2. JSON Grammar
A JSON text is a sequence of tokens. The set of tokens includes six
structural characters, strings, numbers, and three literal names.
A JSON text is a serialized object or array.
JSON-text = object / array
These are the six structural characters:
begin-array = ws %x5B ws ; [left square bracket
begin-object = ws %x7B ws ; { left curly bracket
end-array = ws %x5D ws ;] right square bracket
end-object = ws %x7D ws ; } right curly bracket
name-separator = ws %x3A ws ; : colon
value-separator = ws %x2C ws ; , comma
Insignificant whitespace is allowed before or after any of the six
structural characters.
ws = *(
%x20 / ; Space
%x09 / ; Horizontal tab
%x0A / ; Line feed or New line
%x0D ; Carriage return
)
2.1. Values
A JSON value MUST be an object, array, number, or string, or one of
the following three literal names:
false null true
The literal names MUST be lowercase. No other literal names are
allowed.
value = false / null / true / object / array / number / string
false = %x66.61.6c.73.65 ; false
null = %x6e.75.6c.6c ; null
true = %x74.72.75.65 ; true
2.2. Objects
An object structure is represented as a pair of curly brackets
surrounding zero or more name/value pairs (or members). A name is a
string. A single colon comes after each name, separating the name
from the value. A single comma separates a value from a following
name. The names within an object SHOULD be unique.

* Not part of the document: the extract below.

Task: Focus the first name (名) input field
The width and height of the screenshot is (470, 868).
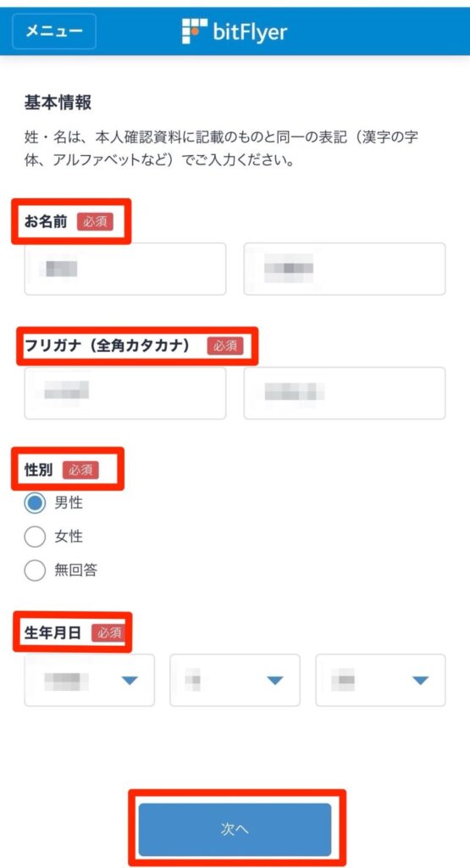Action: coord(345,269)
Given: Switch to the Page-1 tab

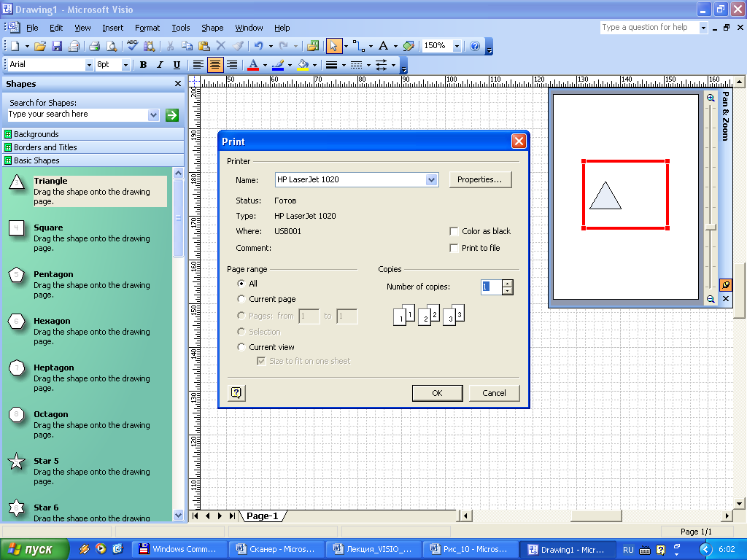Looking at the screenshot, I should [262, 516].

object = begin-object [member *( value-separator member )]
end-object
member = string name-separator value
2.3. Arrays
An array structure is represented as square brackets surrounding zero
or more values (or elements). Elements are separated by commas.
array = begin-array [value *( value-separator value )] end-array
2.4. Numbers
The representation of numbers is similar to that used in most
programming languages. A number contains an integer component that
may be prefixed with an optional minus sign, which may be followed by
a fraction part and/or an exponent part.
Octal and hex forms are not allowed. Leading zeros are not allowed.

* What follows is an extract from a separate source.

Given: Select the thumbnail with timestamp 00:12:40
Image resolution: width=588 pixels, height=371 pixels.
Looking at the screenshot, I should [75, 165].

A fraction part is a decimal point followed by one or more digits.
An exponent part begins with the letter E in upper or lowercase,
which may be followed by a plus or minus sign. The E and optional
sign are followed by one or more digits.
Numeric values that cannot be represented as sequences of digits
(such as Infinity and NaN) are not permitted.

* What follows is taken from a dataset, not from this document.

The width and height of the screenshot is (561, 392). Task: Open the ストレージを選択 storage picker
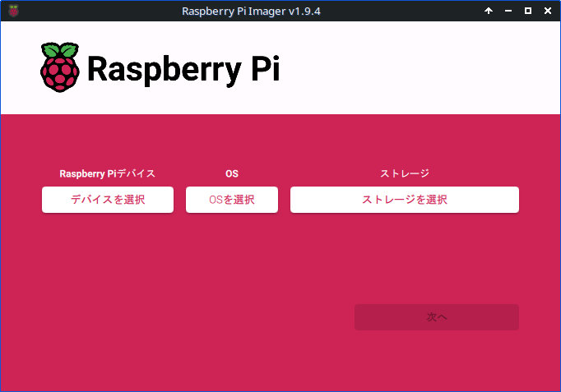(404, 200)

number = [minus] int [frac] [exp]
decimal-point = %x2E ; .
digit1-9 = %x31-39 ; 1-9
e = %x65 / %x45 ; e E
exp = e [minus / plus] 1*DIGIT
frac = decimal-point 1*DIGIT
int = zero / ( digit1-9 *DIGIT )
minus = %x2D ; -
plus = %x2B ; +
zero = %x30 ; 0
2.5. Strings
The representation of strings is similar to conventions used in the C
family of programming languages. A string begins and ends with
quotation marks. All Unicode characters may be placed within the
quotation marks except for the characters that must be escaped:
quotation mark, reverse solidus, and the control characters (U+0000
through U+001F).
Any character may be escaped. If the character is in the Basic
Multilingual Plane (U+0000 through U+FFFF), then it may be
represented as a six-character sequence: a reverse solidus, followed
by the lowercase letter u, followed by four hexadecimal digits that
encode the character's code point. The hexadecimal letters A though
F can be upper or lowercase. So, for example, a string containing
only a single reverse solidus character may be represented as
"\u005C".
Alternatively, there are two-character sequence escape
representations of some popular characters. So, for example, a
string containing only a single reverse solidus character may be
represented more compactly as "\\".
To escape an extended character that is not in the Basic Multilingual
Plane, the character is represented as a twelve-character sequence,
encoding the UTF-16 surrogate pair. So, for example, a string
containing only the G clef character (U+1D11E) may be represented as
"\uD834\uDD1E".
string = quotation-mark *char quotation-mark
char = unescaped /
escape (
%x22 / ; " quotation mark U+0022
%x5C / ; \ reverse solidus U+005C
%x2F / ; / solidus U+002F
%x62 / ; b backspace U+0008
%x66 / ; f form feed U+000C
%x6E / ; n line feed U+000A
%x72 / ; r carriage return U+000D
%x74 / ; t tab U+0009
%x75 4HEXDIG ) ; uXXXX U+XXXX
escape = %x5C ; \
quotation-mark = %x22 ; "
unescaped = %x20-21 / %x23-5B / %x5D-10FFFF